What is expected: Rewrite everything from the line containing "Where should I" through the end of the records, replacing "Variable Name" with "Field Name" and changing nothing else. Leave the pictures out.

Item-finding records
-- start --

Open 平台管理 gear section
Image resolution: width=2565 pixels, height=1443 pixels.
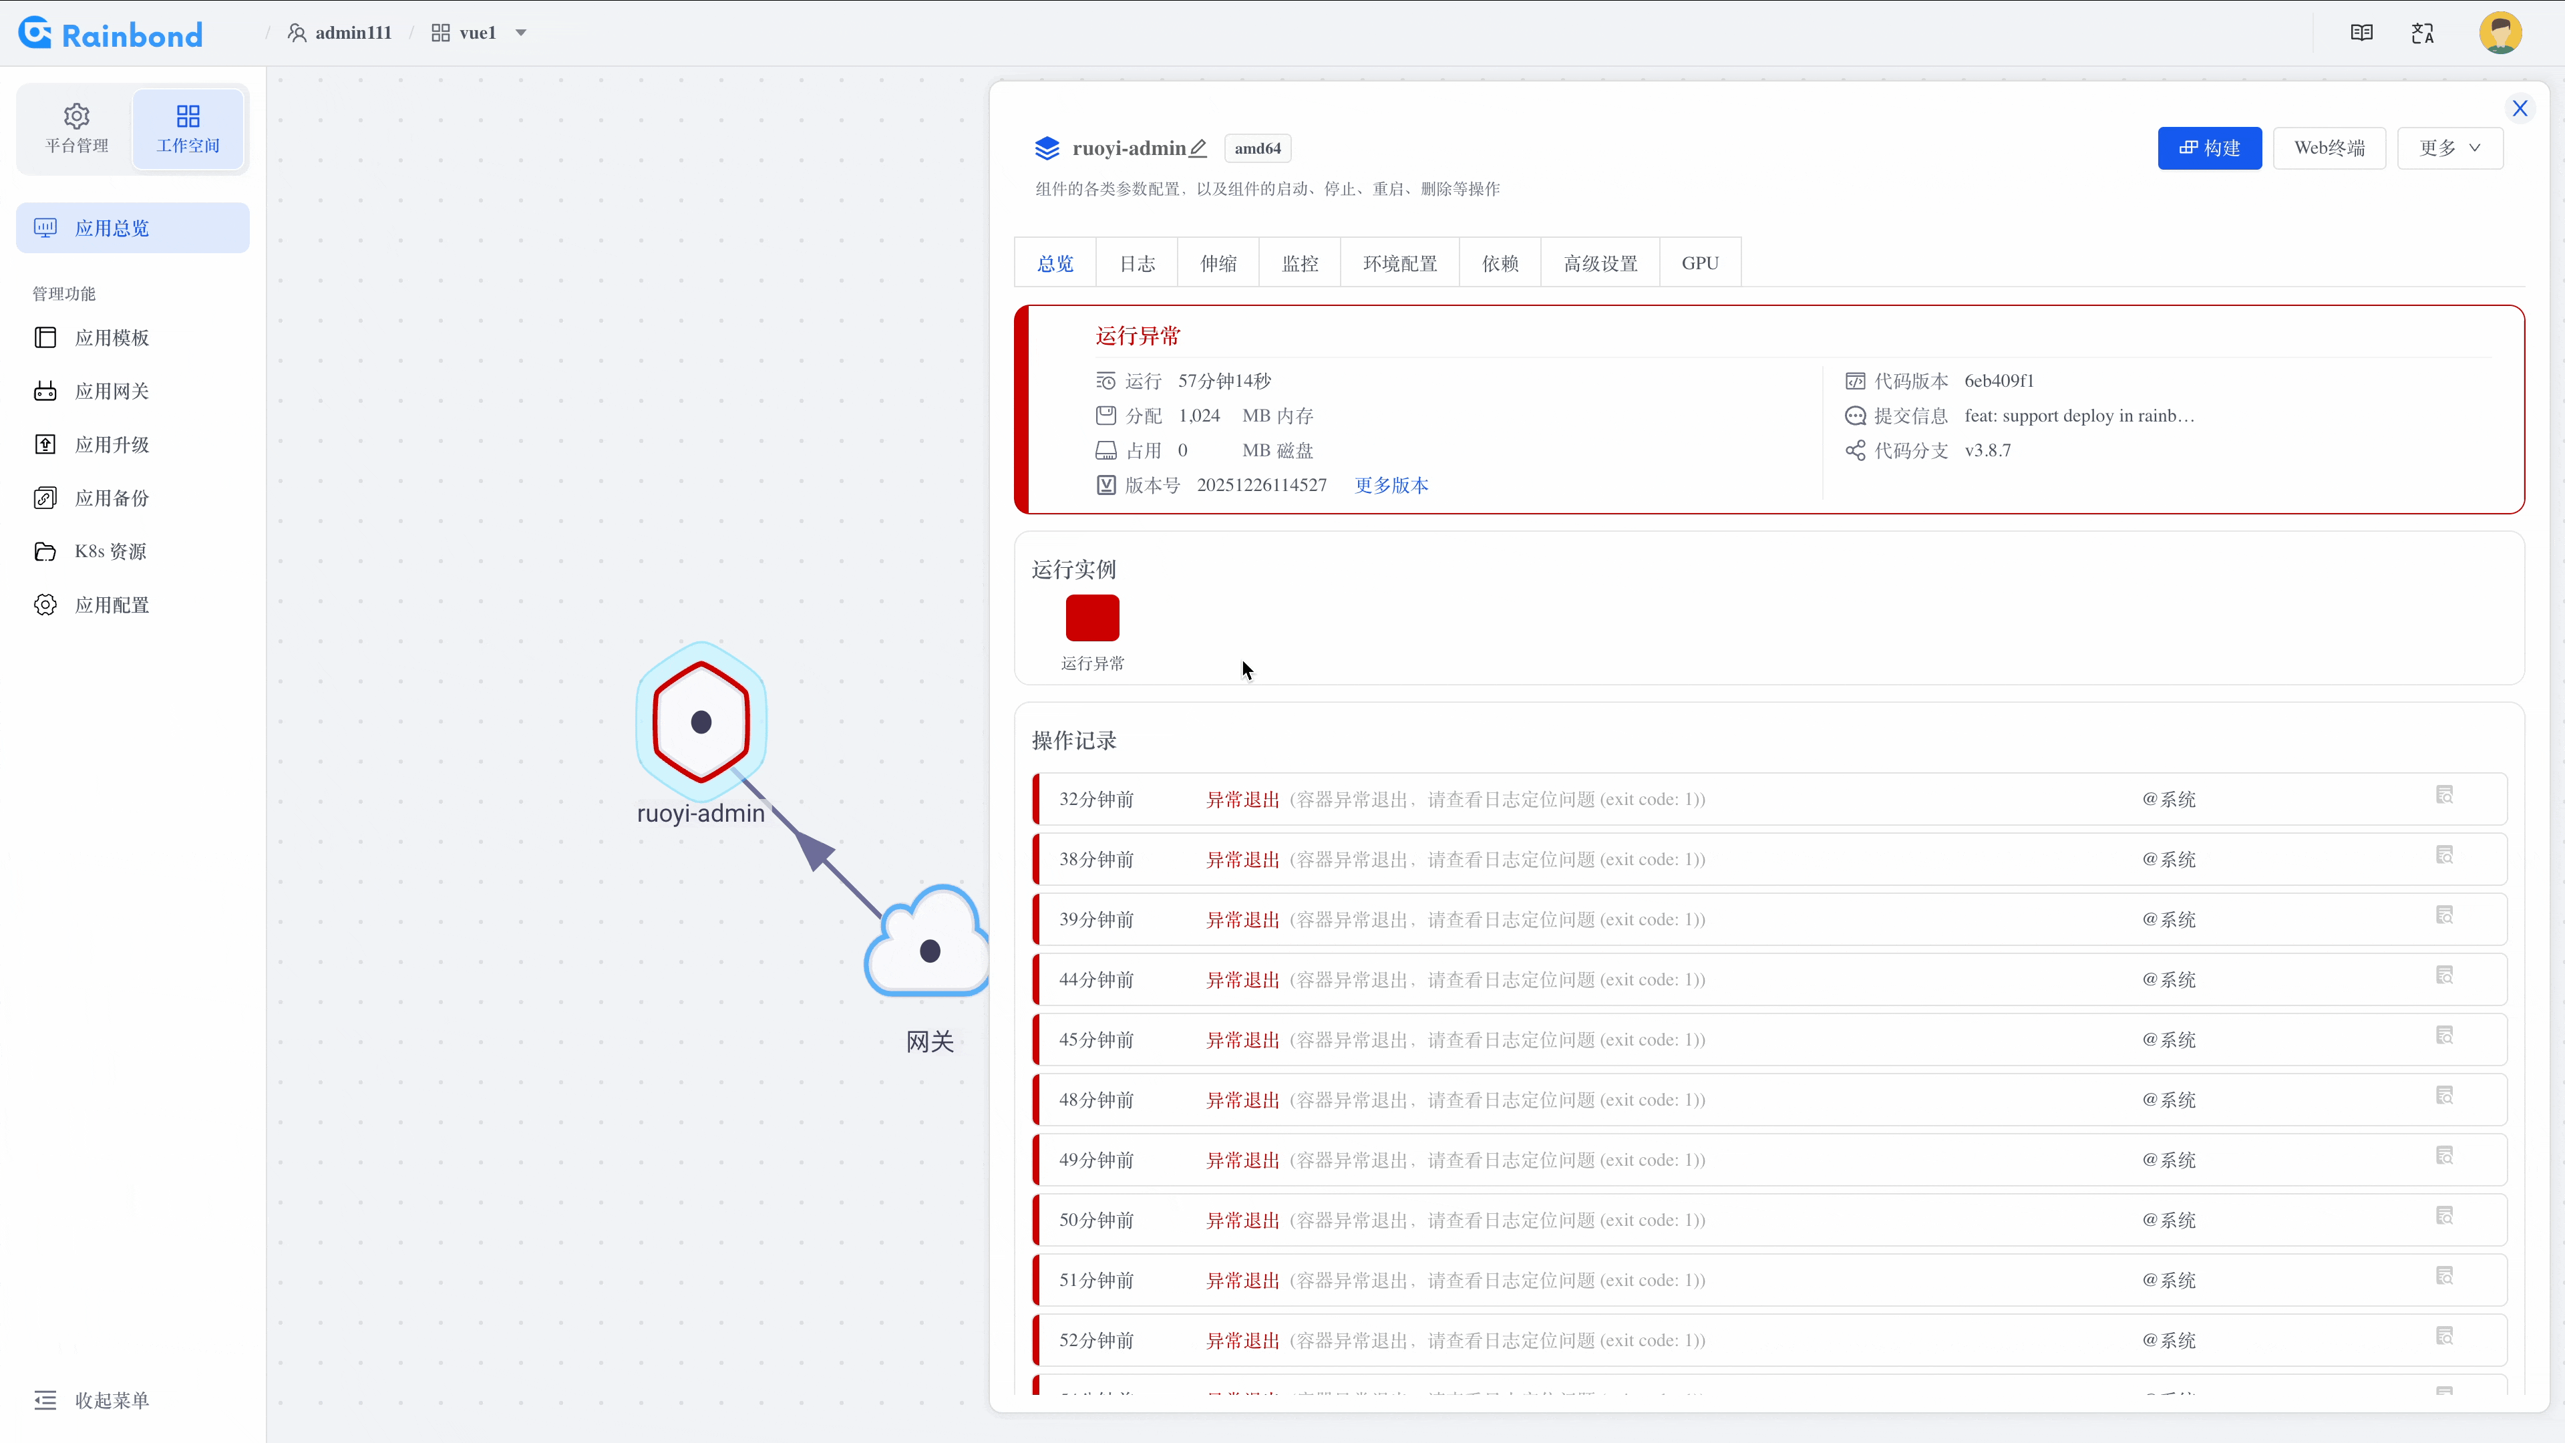(x=77, y=128)
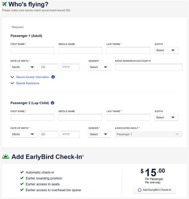
Task: Open Passenger 2 Gender dropdown
Action: (100, 134)
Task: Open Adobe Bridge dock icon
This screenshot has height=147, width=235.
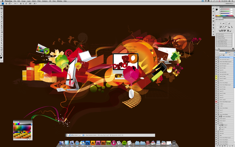Action: point(103,143)
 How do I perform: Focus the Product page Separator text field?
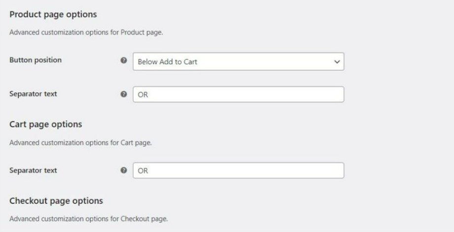click(x=238, y=94)
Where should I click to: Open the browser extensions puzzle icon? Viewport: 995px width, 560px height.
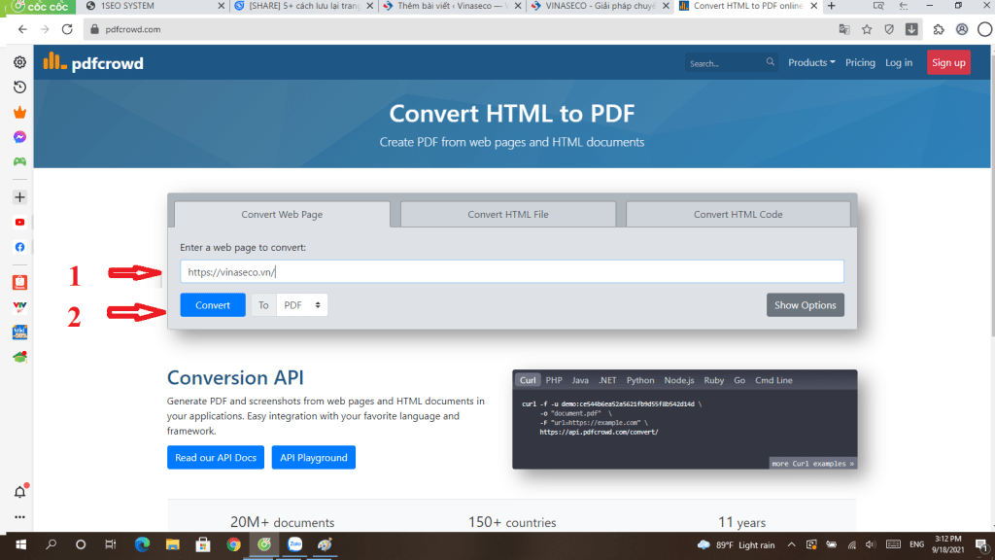point(939,29)
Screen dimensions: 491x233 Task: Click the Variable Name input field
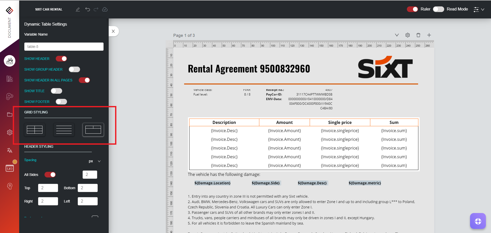click(64, 47)
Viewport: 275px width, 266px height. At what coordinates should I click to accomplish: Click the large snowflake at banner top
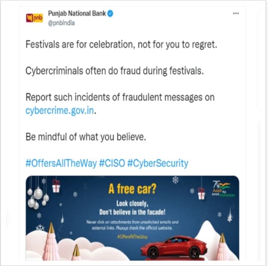(x=175, y=180)
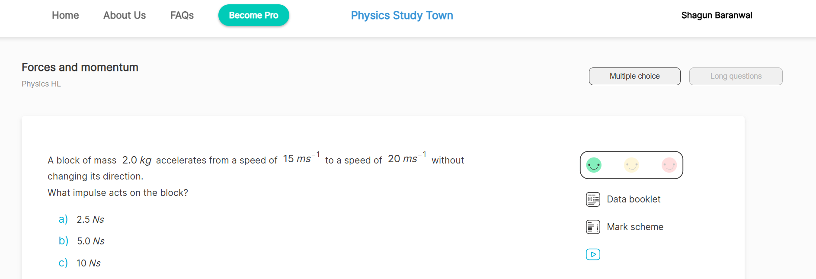The image size is (816, 279).
Task: Click the yellow neutral face icon
Action: click(x=631, y=165)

-- end --

Complete answer:
Where should I click to: Open the browser extensions puzzle icon? Viewport: 995px width, 560px height.
point(939,29)
Screen dimensions: 491x233 Task: Click the Field Name input field
click(64, 47)
Viewport: 275px width, 266px height. At what coordinates should I click to accomplish: Click the large snowflake at banner top
(x=175, y=180)
The image size is (816, 279).
Task: Click the yellow neutral face icon
Action: click(x=631, y=165)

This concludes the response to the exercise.